Sevgili Time Kocaeli okurları. Hayatta öyle veya böyle onlarca kişiyle sohbet etmemiz kaçınılmaz değil mi? Ancak bunların arasında bazı kişiler vardır ki mevki, makamı, eğitimi, siyasi görüşü sizi hiç ilgilendirmeksizin sohbetlerini arar, hatta özlersiniz. Ve bu imkânı yakaladığınız zaman son derece mutlu olur, o sohbetin bitmesini istemezsiniz. Çünkü karşılıklı konuşurken huzurlusunuzdur. İçinde; yapmacık, samimiyetsizlik, beklenti ve sevgisizlik yoktur. Aynı iki kardeşin içtenlikle, şakalaşarak ve gülücükler eşliğinde yaşadığı sıcacık bir sohbettir bu. Asla tadına doyum olmaz. İşte biz sevgili Av. Raif Kandemir kardeşimle bunu yaptık. Eski dostumla kâh güldük kâh hüzünlendik. Dergimize yapılan röportajdan ziyade özlenmiş ve gecikmiş bir muhabbet, anıları yad etme ve o günlere dönme meselesi tadında. Bakalım okuyunca siz nasıl bulacaksınız? Hadi o zaman var mısınız bizim sohbetimize katılmaya?                                                                    

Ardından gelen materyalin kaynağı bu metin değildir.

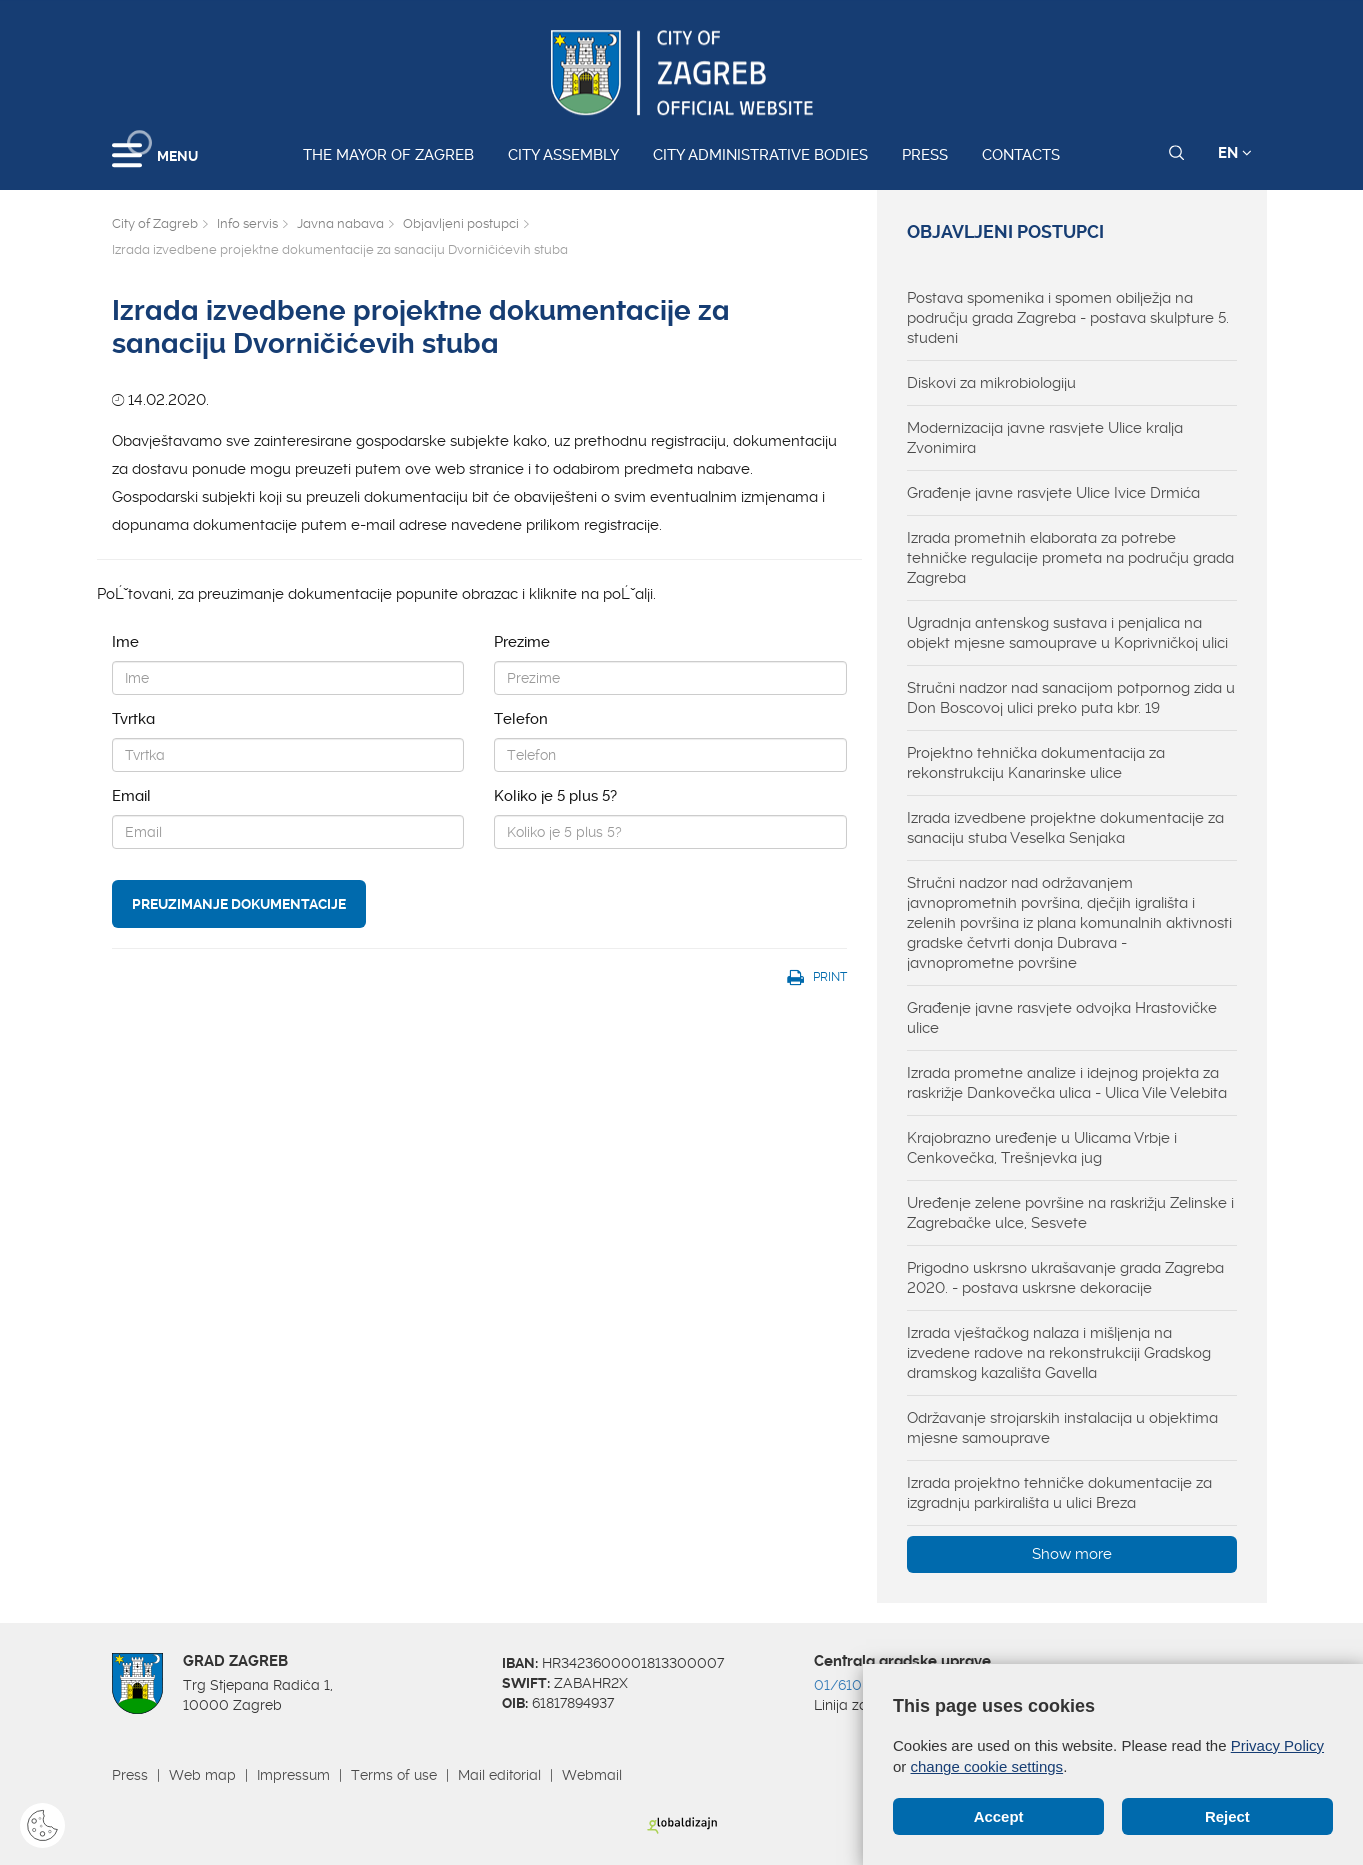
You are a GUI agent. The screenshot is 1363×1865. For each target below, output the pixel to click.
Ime (125, 642)
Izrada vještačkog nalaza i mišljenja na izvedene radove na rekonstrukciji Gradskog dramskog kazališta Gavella (1059, 1353)
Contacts (1021, 155)
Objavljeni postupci (461, 223)
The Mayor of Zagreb (388, 155)
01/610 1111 (852, 1685)
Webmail (592, 1775)
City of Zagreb (155, 223)
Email (131, 796)
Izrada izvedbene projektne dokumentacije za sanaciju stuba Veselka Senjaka (1065, 828)
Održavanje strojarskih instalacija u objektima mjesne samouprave (1062, 1428)
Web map (202, 1775)
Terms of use (394, 1775)
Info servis (247, 223)
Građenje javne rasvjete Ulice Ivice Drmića (1053, 493)
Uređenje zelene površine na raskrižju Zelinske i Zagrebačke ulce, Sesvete (1070, 1213)
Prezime (522, 642)
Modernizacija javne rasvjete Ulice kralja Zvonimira (1045, 438)
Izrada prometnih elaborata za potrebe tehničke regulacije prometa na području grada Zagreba (1070, 558)
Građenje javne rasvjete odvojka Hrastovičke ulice (1062, 1018)
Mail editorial (499, 1775)
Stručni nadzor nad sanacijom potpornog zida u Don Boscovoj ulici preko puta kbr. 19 (1071, 698)
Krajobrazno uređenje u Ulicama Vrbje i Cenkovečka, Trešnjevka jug (1042, 1148)
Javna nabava (340, 223)
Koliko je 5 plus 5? (555, 796)
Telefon (521, 719)
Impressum (293, 1775)
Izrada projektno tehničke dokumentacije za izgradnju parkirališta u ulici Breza (1059, 1493)
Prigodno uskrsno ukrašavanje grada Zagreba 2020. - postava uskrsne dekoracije (1065, 1278)
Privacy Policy (1277, 1745)
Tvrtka (133, 719)
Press (925, 155)
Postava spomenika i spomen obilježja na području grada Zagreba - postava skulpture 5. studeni (1068, 318)
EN (1235, 153)
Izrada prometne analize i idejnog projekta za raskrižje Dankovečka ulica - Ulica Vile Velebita (1067, 1083)
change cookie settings (987, 1766)
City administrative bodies (760, 155)
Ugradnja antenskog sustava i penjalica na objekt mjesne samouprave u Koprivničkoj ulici (1067, 633)
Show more (1072, 1554)
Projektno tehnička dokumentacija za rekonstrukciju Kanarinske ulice (1036, 763)
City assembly (563, 155)
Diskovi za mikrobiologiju (991, 383)
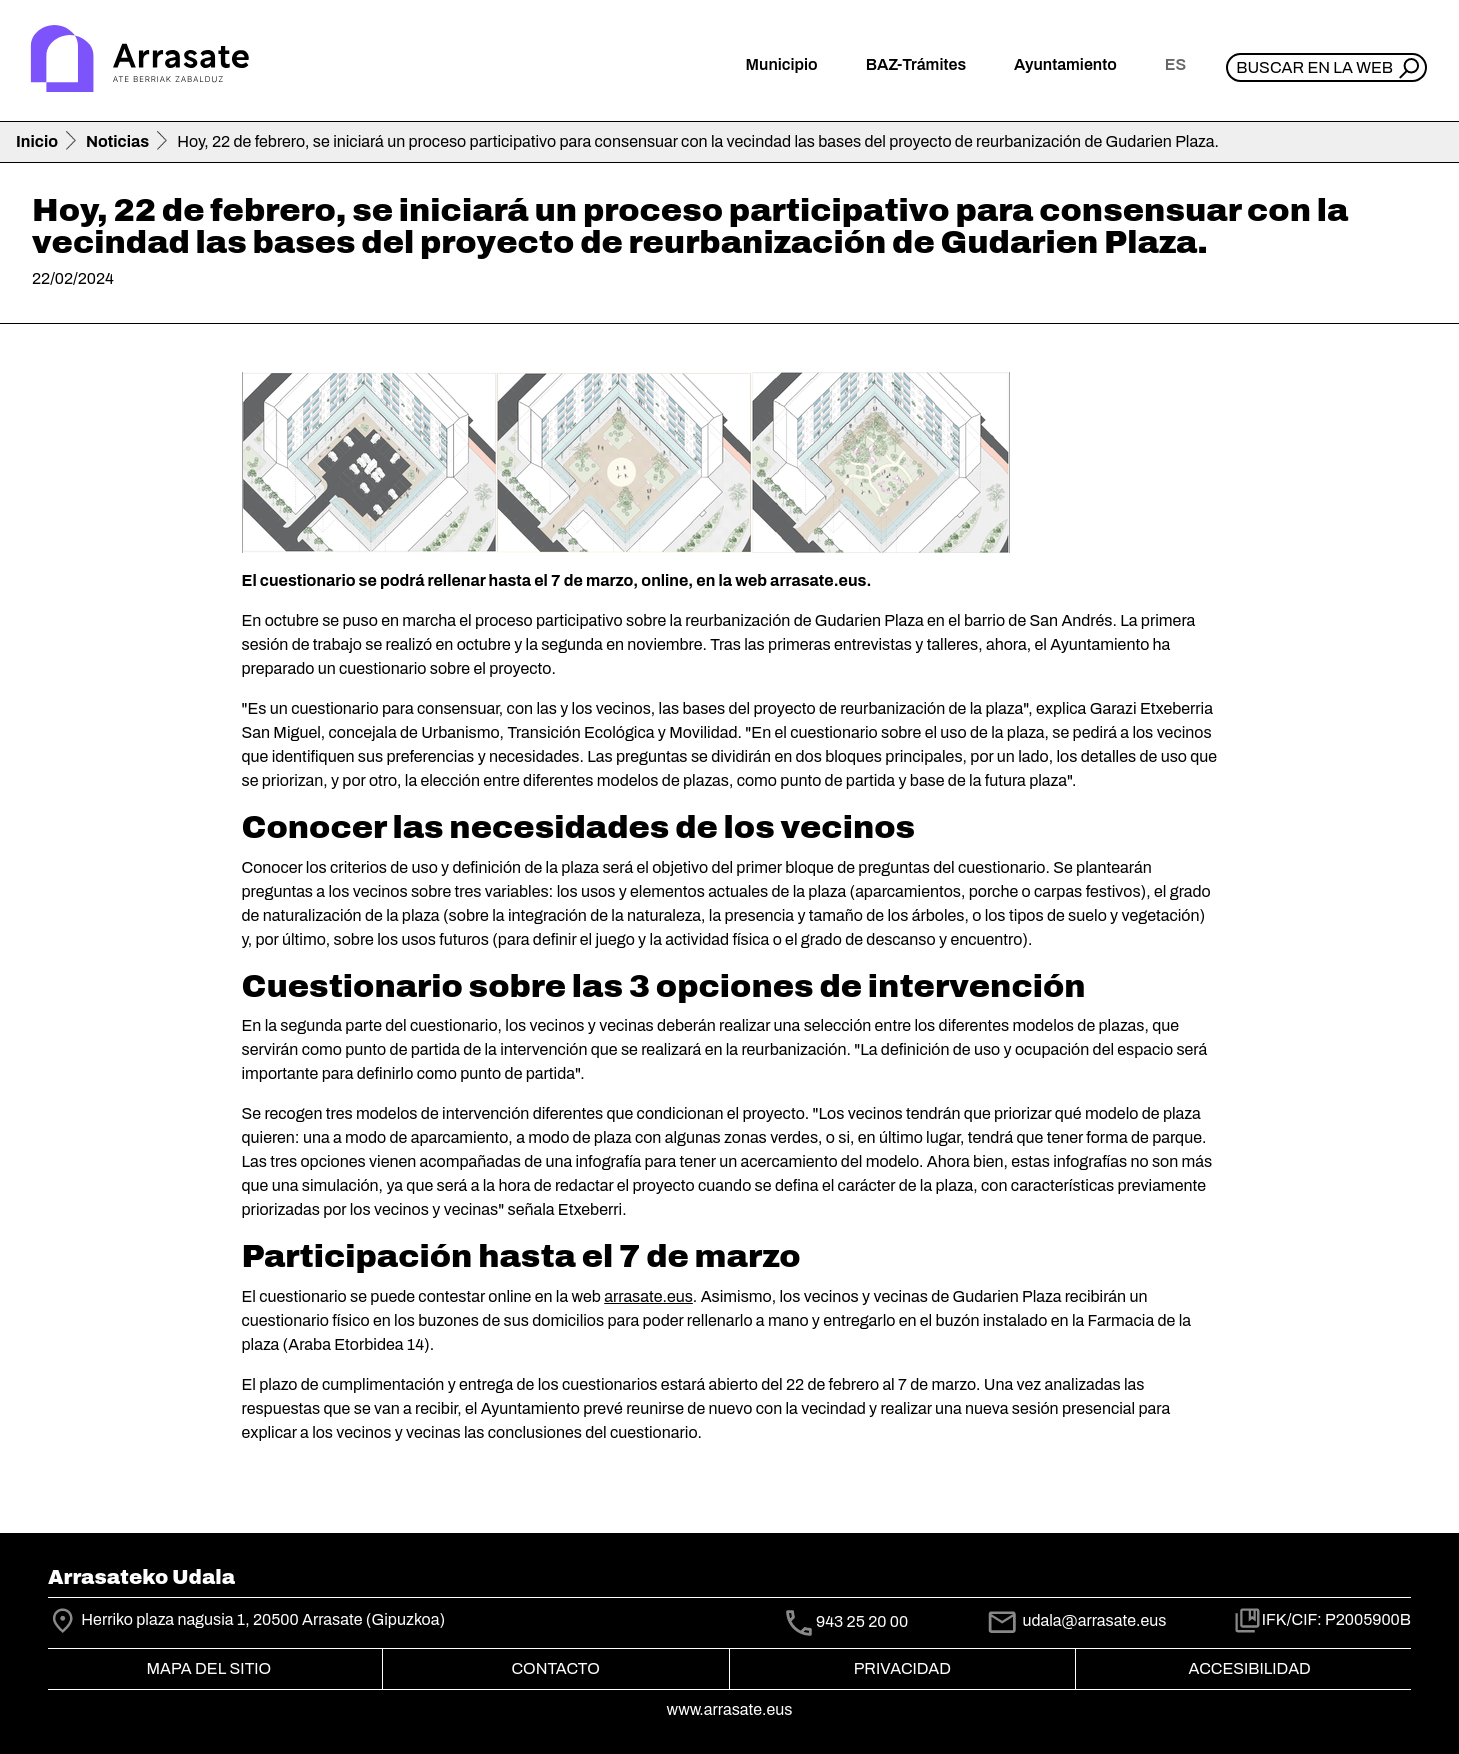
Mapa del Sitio (209, 1668)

Merhaba sevgili Raif Kandemir. Öncelikle dergimize hoş geldin. Seninle sohbet etmeyeli baya zaman oldu. Özledik o güzel sohbetini. Nasılsın?                                                                                                                                                

Merhaba, sevgili Sevcan Tamer. Davetiniz için ben sizlere teşekkür ederim. Biz çok eski dostlarız. Ama gerçekten epeydir bir araya gelemedik. Bugün bol bol konuşuruz.                                                  

Peki o zaman, hadi bana Raif Kandemir’i biraz anlat. Seni daha yakından tanımak isteyen olabilir. Çocukluğunu öğrenmek isteyen olabilir.                                                                                                              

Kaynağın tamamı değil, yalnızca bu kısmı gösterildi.